── Items ──

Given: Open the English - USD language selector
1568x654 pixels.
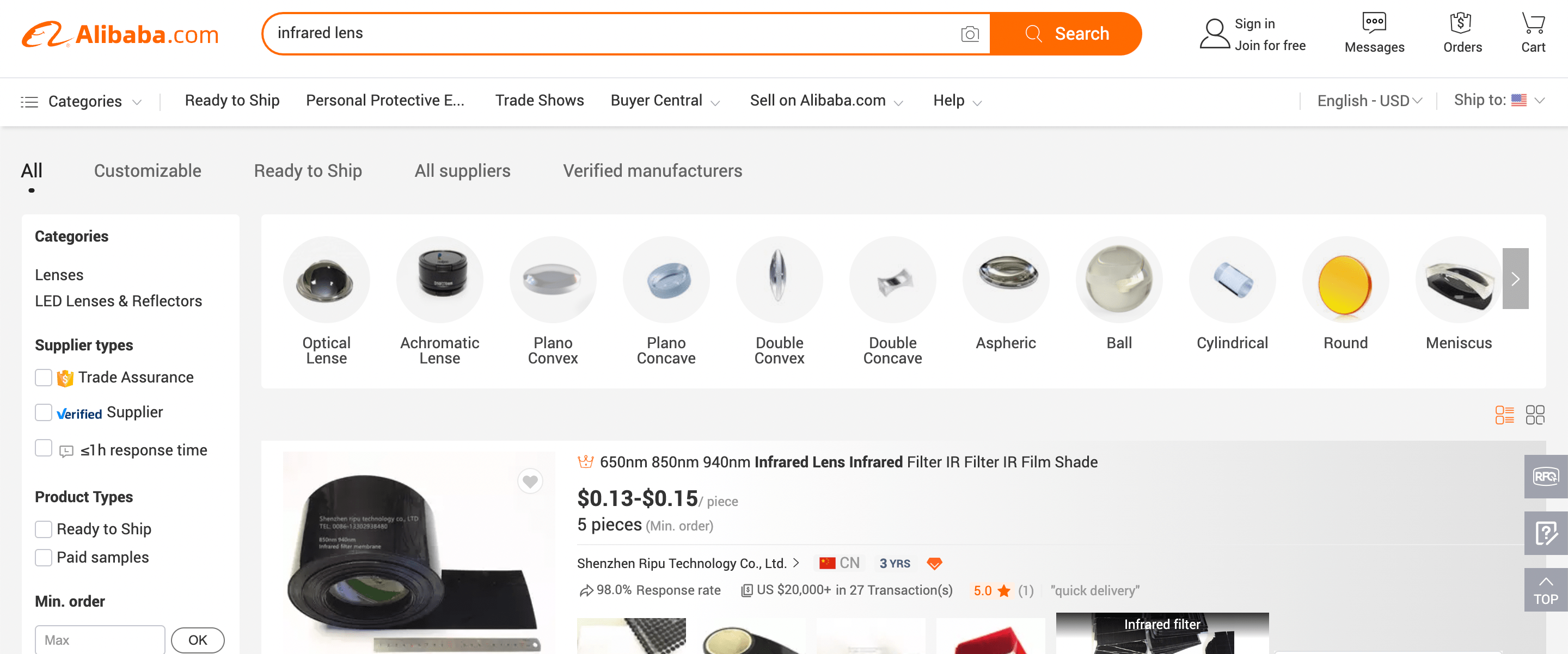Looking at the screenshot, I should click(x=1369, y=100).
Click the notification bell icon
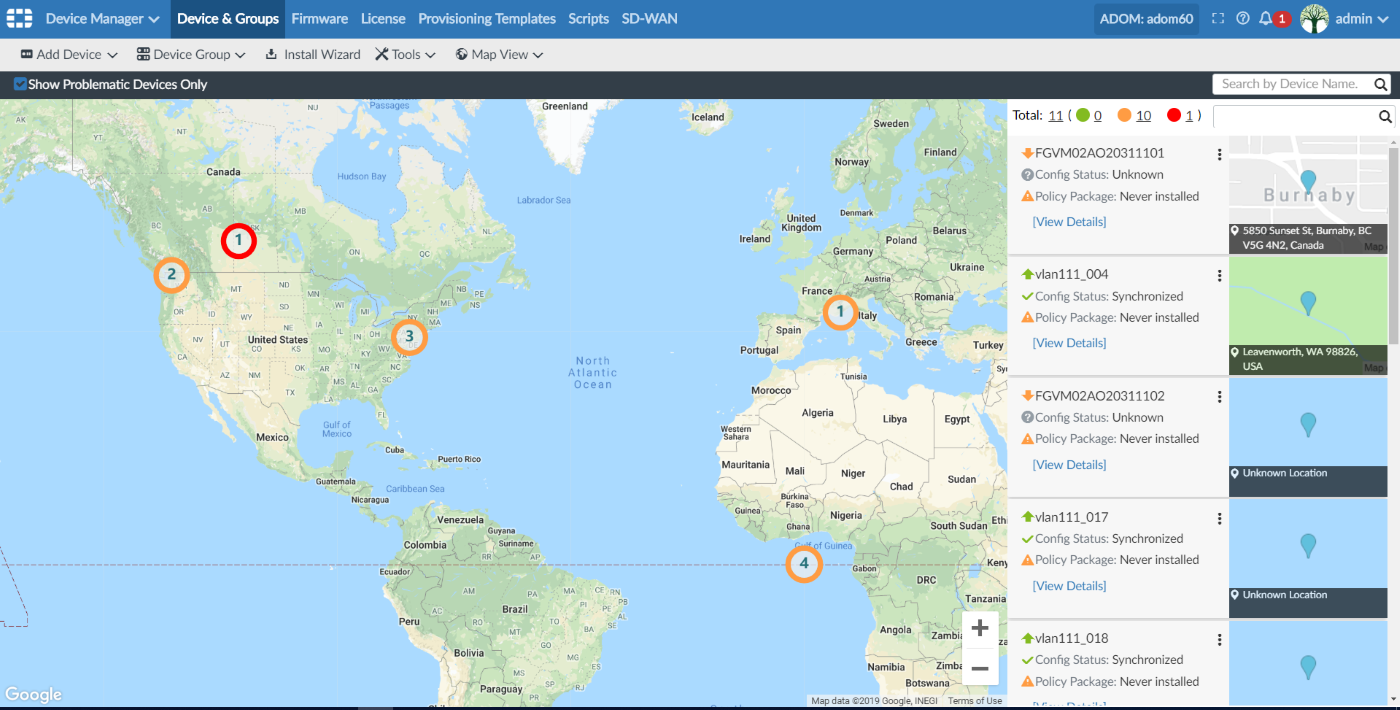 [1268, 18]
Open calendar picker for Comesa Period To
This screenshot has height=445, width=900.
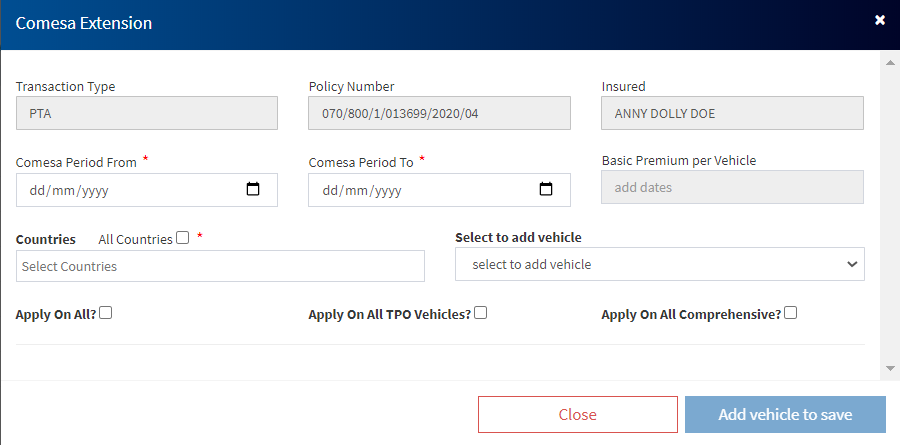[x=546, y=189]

───

**Task brief:**
Give back the records, unchanged, from the line containing "Click the notification bell icon" through the end of the records, leaving out the pictures.

**Written reply:**
Click the notification bell icon
 [1268, 18]
Open calendar picker for Comesa Period To
This screenshot has height=445, width=900.
[x=546, y=189]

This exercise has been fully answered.